The Multitask Variable Importance (Multitask VI) is a modified version of the permuted variable importance score for Random Forests. Essentially, for a Random Forest trained simultaneously for multiple response vectors, it allows the inference of variable importance scores per variable and per task. For more information, see our manuscript (Aben et al, submitted, https://doi.org/10.1101/243568), where we applied this score to a dataset where each tasks corresponds to a drug combination (and hence the Multitask VI is called the Drug combination specific Variable Importance, or DVI, there).
The easiest way of making sure all dependencies are present is by using conda. In the main directory of the repository, run:
conda env create --file environment.yml
source activate multitask_vi
pip install .
First, activate the conda environment:
source activate multitask_vi
Next, we'll train the Random Forest using mt-train. This command has the following parameters:
- --x_train: the input matrix X used for training (required).
- --y_train: the response vector y used for training (required).
- --output_base: where should a pickled version of the Random Forest model be saved? (required)
- --n_estimators: number of trees to use in the Random Forest (default: 500).
- --cpus: number of threads to use (default: 1).
- --seed: random seed to use (default: 1).
We'll briefly describe the format of X and y here, for more details we refer to our manuscript. Let n be the number of samples, p the number of features and q the number of tasks. The matrix X is the nq x p input matrix that is constructed by 1) taking a 'regular' n x p input matrix and repeating it q times; and 2) adding q features (whose column name starts with 'task_') with indicator variables that associate each row to the relevant task. We obtain the nq x 1 response vector y by repeating the regular n x 1 response vector q times.

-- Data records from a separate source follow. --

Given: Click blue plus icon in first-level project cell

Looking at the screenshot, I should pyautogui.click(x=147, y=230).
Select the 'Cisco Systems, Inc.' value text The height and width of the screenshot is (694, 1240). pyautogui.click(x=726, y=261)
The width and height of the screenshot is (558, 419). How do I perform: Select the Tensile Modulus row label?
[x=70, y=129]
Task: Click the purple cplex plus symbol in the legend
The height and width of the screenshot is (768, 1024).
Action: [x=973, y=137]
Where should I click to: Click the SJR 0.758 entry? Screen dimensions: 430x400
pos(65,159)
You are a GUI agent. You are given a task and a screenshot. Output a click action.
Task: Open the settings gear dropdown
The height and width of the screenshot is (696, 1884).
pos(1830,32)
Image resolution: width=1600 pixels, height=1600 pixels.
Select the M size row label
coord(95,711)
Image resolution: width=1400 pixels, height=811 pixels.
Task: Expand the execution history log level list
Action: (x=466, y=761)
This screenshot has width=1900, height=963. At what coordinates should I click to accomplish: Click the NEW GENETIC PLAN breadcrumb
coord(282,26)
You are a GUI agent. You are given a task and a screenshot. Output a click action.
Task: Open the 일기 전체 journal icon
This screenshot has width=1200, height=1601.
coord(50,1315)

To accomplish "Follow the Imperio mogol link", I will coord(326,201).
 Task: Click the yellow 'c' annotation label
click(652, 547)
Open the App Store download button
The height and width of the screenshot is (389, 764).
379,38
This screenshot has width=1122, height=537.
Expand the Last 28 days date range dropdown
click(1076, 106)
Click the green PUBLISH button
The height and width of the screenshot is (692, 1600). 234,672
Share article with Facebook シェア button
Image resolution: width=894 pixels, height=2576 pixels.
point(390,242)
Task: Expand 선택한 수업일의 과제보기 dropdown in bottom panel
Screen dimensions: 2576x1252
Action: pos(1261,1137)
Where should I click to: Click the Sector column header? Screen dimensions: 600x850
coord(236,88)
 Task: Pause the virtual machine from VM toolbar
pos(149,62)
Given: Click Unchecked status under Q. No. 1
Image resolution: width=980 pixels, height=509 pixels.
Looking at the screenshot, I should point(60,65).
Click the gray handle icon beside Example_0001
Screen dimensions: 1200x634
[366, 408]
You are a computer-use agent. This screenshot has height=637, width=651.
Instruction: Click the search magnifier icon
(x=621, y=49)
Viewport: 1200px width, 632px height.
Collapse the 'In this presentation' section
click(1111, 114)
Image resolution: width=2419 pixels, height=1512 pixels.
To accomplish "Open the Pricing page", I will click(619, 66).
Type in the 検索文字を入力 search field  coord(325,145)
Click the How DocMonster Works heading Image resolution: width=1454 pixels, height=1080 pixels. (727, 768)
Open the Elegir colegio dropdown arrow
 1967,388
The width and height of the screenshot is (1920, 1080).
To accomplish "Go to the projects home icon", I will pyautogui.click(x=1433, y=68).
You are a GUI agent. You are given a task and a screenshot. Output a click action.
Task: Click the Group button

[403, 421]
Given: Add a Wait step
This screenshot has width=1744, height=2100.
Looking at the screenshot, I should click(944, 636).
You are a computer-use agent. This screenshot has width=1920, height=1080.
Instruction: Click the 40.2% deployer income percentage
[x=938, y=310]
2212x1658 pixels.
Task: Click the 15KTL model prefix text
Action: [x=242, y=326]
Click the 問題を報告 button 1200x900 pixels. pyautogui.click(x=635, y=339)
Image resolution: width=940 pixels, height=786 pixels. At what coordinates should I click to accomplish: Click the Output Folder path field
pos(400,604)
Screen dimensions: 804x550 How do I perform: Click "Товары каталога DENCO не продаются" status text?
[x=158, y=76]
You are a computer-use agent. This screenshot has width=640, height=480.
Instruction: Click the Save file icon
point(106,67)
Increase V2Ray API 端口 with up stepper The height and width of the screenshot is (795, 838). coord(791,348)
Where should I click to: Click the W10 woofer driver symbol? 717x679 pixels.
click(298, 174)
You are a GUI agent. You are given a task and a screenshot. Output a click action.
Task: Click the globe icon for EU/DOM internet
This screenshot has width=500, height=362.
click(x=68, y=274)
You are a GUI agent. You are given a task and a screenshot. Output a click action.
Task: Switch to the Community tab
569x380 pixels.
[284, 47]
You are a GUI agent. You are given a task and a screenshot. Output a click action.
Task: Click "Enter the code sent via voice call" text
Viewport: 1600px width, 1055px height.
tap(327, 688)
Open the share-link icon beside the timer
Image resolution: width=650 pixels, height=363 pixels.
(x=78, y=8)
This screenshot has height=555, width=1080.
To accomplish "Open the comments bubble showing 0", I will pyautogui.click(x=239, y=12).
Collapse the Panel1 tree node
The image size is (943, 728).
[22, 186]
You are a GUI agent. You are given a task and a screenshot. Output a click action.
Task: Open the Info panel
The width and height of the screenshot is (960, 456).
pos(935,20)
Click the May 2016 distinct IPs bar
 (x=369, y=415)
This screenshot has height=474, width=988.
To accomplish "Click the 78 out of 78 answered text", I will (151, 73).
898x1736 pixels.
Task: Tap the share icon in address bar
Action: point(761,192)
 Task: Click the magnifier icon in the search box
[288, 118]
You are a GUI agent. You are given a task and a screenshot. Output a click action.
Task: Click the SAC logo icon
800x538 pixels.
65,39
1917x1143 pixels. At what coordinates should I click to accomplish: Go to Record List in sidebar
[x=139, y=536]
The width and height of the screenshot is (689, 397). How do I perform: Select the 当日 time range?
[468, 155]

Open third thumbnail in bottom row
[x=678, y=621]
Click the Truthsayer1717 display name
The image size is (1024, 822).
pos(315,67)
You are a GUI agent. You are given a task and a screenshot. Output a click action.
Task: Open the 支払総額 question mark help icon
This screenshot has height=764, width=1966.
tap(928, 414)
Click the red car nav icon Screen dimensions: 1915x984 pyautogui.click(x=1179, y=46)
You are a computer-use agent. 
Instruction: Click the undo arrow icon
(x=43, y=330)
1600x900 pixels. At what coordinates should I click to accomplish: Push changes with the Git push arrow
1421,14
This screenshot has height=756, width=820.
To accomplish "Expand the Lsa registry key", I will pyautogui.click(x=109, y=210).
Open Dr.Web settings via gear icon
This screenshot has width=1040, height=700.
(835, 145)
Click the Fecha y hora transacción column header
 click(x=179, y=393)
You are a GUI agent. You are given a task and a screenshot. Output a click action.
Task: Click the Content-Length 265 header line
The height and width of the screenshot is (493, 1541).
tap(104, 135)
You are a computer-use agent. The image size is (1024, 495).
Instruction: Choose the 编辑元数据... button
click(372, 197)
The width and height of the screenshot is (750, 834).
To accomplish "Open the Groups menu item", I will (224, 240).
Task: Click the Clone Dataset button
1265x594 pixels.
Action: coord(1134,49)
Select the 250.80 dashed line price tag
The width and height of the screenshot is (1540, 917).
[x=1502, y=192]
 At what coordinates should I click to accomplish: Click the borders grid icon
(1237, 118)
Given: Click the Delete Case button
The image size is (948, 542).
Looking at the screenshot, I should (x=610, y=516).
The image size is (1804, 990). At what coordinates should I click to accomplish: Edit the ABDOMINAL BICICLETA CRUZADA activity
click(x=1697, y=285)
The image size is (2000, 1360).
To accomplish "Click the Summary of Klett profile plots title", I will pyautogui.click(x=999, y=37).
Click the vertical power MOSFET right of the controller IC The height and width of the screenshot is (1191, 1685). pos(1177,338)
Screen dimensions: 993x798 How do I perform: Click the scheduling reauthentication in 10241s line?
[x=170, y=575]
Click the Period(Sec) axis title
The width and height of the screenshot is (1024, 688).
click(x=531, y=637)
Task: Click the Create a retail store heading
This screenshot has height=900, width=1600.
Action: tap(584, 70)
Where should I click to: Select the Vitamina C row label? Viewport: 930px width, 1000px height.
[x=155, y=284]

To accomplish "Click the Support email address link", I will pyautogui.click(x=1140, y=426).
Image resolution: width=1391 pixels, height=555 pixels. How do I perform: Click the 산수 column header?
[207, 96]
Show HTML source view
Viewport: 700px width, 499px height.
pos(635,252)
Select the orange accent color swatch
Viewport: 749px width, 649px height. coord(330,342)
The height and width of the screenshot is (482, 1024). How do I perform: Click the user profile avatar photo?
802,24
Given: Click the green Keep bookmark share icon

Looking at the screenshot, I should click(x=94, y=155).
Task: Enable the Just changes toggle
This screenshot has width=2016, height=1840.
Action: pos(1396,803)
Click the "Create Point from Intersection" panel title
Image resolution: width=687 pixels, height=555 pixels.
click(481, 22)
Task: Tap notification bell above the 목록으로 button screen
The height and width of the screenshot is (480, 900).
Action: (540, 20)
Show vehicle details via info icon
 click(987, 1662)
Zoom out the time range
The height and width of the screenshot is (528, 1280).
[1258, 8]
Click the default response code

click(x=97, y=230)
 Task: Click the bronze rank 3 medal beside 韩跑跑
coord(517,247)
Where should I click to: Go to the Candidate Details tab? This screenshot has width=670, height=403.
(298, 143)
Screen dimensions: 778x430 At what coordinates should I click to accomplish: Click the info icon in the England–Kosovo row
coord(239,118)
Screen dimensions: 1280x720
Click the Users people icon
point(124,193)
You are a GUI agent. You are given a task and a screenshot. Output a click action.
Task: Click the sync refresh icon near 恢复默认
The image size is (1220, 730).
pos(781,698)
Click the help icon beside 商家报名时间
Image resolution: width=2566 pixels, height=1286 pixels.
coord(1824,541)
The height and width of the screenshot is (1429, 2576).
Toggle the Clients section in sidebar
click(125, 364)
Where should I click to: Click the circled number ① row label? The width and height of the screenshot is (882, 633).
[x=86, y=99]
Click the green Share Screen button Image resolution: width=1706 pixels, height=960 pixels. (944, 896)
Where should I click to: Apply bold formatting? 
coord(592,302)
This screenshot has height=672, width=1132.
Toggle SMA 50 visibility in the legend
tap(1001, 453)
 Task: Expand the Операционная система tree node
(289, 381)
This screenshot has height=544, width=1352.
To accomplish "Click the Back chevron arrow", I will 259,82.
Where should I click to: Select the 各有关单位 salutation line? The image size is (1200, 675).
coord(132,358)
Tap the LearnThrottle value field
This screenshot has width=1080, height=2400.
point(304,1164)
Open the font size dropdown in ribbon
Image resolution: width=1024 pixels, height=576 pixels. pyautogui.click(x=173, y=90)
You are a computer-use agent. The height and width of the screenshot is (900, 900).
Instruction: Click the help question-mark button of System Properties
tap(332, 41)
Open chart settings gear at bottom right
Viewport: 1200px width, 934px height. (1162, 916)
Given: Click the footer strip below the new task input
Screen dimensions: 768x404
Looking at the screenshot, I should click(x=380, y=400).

mt-train --x_train example/x_train.csv --y_train example/y_train.csv --output_base example/trained
We can then use mt-vi to determine the variable importance. This command has the following parameters:
- --x_train: the input matrix X used for training (required).
- --y_train: the response vector y used for training (required).
- --model: the trained Random Forest model, resulting from mt-train (required).
- --design: a design matrix, indicating which samples correspond to which task (required).
- --output: where should the resulting variable importances be saved? (required)
- --threads: number of threads to use (default: 1).
mt-vi --x_train example/x_train.csv --y_train example/y_train.csv --model example/trained.model.pkl --output example/vi.csv --design example/design.csv
The example data has been designed such that
- for the first five tasks the importance of the first variable will be high; and
- for the next five tasks the importance of the second variable will be high.
An example using the API is given in example/api_example.ipynb. To run this example, first install the dependencies as described above and then run these additional commands.
source activate multitask_vi
conda install jupyter
conda install matplotlib
conda install seaborn
jupyter notebook
From the Jupyter Notebook, example/api_example.ipynb can be opened and executed.